Sports arena in Belgorod, Russia

Belgorod Arena (Russian: Белгород-Арена) is a multifunctional sports arena in Belgorod, Russia. It is the home of the "VC Belogorie" volleyball club.

== Description ==
The arena is designed to host international competitions in volleyball, basketball, handball, futsal, tennis and other sports, and it is also possible to hold exhibitions, conferences, presentations, and cultural and entertainment events.

== Technical characteristics ==
The arena's exterior is decorated with stained-glass windows and a decorative floating canopy. The building's façade features a large screen that can broadcast matches.

== History ==
=== Construction ===
First, the buildings were demolished, the garbage was removed, piles were driven and the foundation was installed. In July 2019, builders installed reinforced concrete structures, and in October, they installed the roofing.

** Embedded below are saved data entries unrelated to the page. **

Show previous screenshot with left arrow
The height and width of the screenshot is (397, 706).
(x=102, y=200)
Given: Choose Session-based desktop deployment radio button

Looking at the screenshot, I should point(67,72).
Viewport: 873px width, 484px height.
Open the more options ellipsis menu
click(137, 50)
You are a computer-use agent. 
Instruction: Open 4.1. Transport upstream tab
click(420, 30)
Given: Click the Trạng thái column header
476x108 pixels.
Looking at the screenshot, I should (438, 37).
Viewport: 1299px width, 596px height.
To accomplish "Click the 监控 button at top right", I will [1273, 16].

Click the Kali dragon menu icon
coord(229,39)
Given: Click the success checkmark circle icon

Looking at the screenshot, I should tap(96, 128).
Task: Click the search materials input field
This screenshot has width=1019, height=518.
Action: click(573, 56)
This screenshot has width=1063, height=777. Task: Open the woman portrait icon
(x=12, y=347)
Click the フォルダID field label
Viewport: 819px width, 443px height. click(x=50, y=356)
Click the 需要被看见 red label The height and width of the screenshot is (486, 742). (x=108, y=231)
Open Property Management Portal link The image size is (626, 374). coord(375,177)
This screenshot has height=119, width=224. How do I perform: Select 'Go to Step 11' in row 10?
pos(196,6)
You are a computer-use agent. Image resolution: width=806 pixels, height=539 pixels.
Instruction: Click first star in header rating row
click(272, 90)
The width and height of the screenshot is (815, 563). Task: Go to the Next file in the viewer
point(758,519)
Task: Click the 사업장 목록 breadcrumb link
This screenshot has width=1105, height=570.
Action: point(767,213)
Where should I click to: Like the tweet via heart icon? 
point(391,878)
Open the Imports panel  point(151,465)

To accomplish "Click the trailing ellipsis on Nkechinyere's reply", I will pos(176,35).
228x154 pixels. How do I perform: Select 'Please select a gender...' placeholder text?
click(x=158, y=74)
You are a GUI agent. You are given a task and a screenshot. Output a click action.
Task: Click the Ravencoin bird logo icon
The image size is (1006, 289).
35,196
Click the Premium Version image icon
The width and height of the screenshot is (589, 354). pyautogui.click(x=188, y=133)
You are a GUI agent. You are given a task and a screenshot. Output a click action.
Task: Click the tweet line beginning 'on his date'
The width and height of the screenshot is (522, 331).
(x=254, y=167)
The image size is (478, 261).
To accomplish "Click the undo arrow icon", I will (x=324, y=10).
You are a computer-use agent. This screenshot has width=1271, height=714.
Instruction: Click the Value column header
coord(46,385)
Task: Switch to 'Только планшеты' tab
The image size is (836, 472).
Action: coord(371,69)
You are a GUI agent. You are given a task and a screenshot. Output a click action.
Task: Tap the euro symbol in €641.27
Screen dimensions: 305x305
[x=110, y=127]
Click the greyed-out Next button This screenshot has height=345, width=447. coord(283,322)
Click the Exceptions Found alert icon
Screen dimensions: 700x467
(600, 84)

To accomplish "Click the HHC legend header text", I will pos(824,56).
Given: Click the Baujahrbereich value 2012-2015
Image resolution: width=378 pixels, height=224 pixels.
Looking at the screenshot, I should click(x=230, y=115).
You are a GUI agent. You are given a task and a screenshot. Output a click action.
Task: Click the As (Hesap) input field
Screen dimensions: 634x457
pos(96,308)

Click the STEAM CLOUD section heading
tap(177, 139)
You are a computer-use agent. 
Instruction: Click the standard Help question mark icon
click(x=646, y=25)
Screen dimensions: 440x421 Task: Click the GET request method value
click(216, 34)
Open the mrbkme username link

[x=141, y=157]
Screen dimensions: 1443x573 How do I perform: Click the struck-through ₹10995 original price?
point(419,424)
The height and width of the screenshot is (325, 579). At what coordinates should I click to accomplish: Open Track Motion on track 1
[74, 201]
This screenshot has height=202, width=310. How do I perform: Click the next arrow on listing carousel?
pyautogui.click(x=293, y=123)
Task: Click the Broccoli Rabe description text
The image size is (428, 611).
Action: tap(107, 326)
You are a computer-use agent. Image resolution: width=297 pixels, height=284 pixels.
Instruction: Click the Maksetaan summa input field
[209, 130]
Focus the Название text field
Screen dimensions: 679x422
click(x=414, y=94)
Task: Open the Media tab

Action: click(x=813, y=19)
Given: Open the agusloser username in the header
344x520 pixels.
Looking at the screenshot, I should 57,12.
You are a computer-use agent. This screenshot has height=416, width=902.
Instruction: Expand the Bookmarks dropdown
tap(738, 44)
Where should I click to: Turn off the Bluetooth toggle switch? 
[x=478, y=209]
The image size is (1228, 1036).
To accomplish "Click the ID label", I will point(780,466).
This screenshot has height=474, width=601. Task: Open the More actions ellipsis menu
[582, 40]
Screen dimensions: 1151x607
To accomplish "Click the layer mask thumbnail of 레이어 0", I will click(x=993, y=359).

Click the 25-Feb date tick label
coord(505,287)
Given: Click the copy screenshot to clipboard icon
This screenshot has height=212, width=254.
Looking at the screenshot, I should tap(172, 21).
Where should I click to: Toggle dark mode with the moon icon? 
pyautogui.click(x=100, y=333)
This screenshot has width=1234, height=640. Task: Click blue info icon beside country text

=== Opening of the arena ===
The arena opened on 14 May 2021. The ceremony was hosted by famous sports commentators Dmitry Guberniev and Olga Bogoslovskaya.

As of June 1, the new arena was included in the All-Russian Register of Sports Facilities.

== Incidents ==
On March 21, 2024, the administrative building of the arena was damaged as a result of the shelling of Belgorod by the Ukrainian Armed Forces.